Monday, June 1, 2009

10 Reasons to Like Canada. Because Most of us Need a Reason

with the stanley cup finals goin' on right now, that's hockey in case you were wondering, i decided i would compile a list of good things we get from canada.

11. poutin. aka gravy fries with topped with cheese curds. something so bad for you, must be good.

10. dan ackroyd. snl. blues brothers. coneheads. ghostbusters. bc of all that i will forgive him for teaming up with satan when he did "dish is a disease" campaign for charter.

9. alex trebek. mr. mustache is awesome. he has entertained us for years, and since he apparently doesn't age, he will be entertaining our great-great grandchildren also.

8. robin scherbatsky. shes a character from the show how i met your mother. its a fantastic show that has doogie howser on it. she constantly makes references to canadian life therefore teaching me what the great white north is truly like.

7. maine, vermont, new hampshire, minnesota, and the northern part of michigan. the only good things i can think of from these states is, the syrup and cheese we get from vermont. the twins from minnesota who provided us with one of the best world series all time in '91 when they beat the braves. new hampshire gave me my good friend sick nick goddard. maine gives us lobster. and i think we should give back the little northern finger part of michigan back we have no real use for it.

6. speaking of syrup. pure maple syrup is amazing. what better place to get maple syrup than a country with a maple leaf for a flag.

5. bigfoot. this one is tricky. his mother is from wisconsin, but his dad is from alberta. while they were visiting daddy bigfoot's parents baby bigfoot was born. but since his birth certificate says canadia on it, he is canadian.

◆ **TASKS TO CARRY OUT**
(a) Return the passage of the post about reasons to like Canada starting with "with the stanley" and going on through "great-great grandchildren also.", copied word for word.
(b) Resume the post about reasons to like Canada from the point where it stops.

◆ **PROVIDED DATA**

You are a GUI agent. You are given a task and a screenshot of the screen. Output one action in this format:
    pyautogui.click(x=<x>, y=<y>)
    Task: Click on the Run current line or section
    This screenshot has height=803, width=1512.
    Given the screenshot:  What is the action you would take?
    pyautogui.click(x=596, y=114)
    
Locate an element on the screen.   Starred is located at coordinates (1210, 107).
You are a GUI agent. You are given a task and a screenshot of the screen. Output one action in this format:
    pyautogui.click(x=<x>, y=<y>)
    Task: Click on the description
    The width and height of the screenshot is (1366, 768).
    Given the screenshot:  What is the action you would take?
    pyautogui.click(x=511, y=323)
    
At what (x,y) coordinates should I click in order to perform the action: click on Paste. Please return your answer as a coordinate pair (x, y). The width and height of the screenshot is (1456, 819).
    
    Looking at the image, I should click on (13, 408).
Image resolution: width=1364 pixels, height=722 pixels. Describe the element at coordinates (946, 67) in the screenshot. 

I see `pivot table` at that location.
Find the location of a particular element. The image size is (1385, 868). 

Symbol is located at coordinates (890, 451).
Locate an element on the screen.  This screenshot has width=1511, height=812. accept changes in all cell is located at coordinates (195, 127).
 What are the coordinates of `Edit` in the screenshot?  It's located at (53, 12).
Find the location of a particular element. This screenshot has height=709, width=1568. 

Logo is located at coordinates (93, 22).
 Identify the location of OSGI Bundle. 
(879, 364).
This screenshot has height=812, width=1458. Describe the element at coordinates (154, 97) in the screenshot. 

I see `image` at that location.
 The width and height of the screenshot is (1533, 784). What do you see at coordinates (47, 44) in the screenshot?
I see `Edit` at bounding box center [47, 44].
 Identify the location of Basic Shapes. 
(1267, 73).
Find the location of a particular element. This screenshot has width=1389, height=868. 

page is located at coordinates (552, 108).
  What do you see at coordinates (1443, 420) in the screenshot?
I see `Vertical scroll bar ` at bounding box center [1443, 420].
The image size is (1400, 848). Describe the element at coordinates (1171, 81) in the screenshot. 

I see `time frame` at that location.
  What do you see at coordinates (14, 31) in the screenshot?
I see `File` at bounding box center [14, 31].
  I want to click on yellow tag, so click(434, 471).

◆ **WRITTEN ANSWERS**
(a)
with the stanley cup finals goin' on right now, that's hockey in case you were wondering, i decided i would compile a list of good things we get from canada.

11. poutin. aka gravy fries with topped with cheese curds. something so bad for you, must be good.

10. dan ackroyd. snl. blues brothers. coneheads. ghostbusters. bc of all that i will forgive him for teaming up with satan when he did "dish is a disease" campaign for charter.

9. alex trebek. mr. mustache is awesome. he has entertained us for years, and since he apparently doesn't age, he will be entertaining our great-great grandchildren also.

(b)
4. the kids in the hall. best sketch comedy ever. old school snl is great, mad tv has its moments and in living color was awesome. just too many wayans'. kids in the hall dominates. i'm squishing your head!!

3. john candy. wow. i think his (large) body..... of work speaks for itself. a true comedic genius. he is missed every day someone sees one of his movies. especially when he teams up with another canadian hero dan ackroyd in the great outdoors.

2. bryan adams. guilty pleasure but without him, you think robin hood and maid marian would have gotten together in robin hood prince of thieves? plus summer of '69 is a great way to start a party. don't hate. you know you like it.

1. snow. litle known fact, its manufactured in northern calgary. shipping costs really keep us from getting it down here in the south, but its fun when it shows up. snowboarders thank you.

for all these reasons, i say, thanks canucks. you're not that bad after all. just keep these things comin' and take celine dion back and we'll call it even.

1 comment:

George said...

I totally agree about Robin Sherbotsky, even if she isn't a real person. But you forgot a few awesome reasons. Here's an additional 5 (in no perticular order): Rush, Barenaked Ladies (the band), Michael J. Fox, Survivorman Les Stroud, Discovery Channel's "how it's made".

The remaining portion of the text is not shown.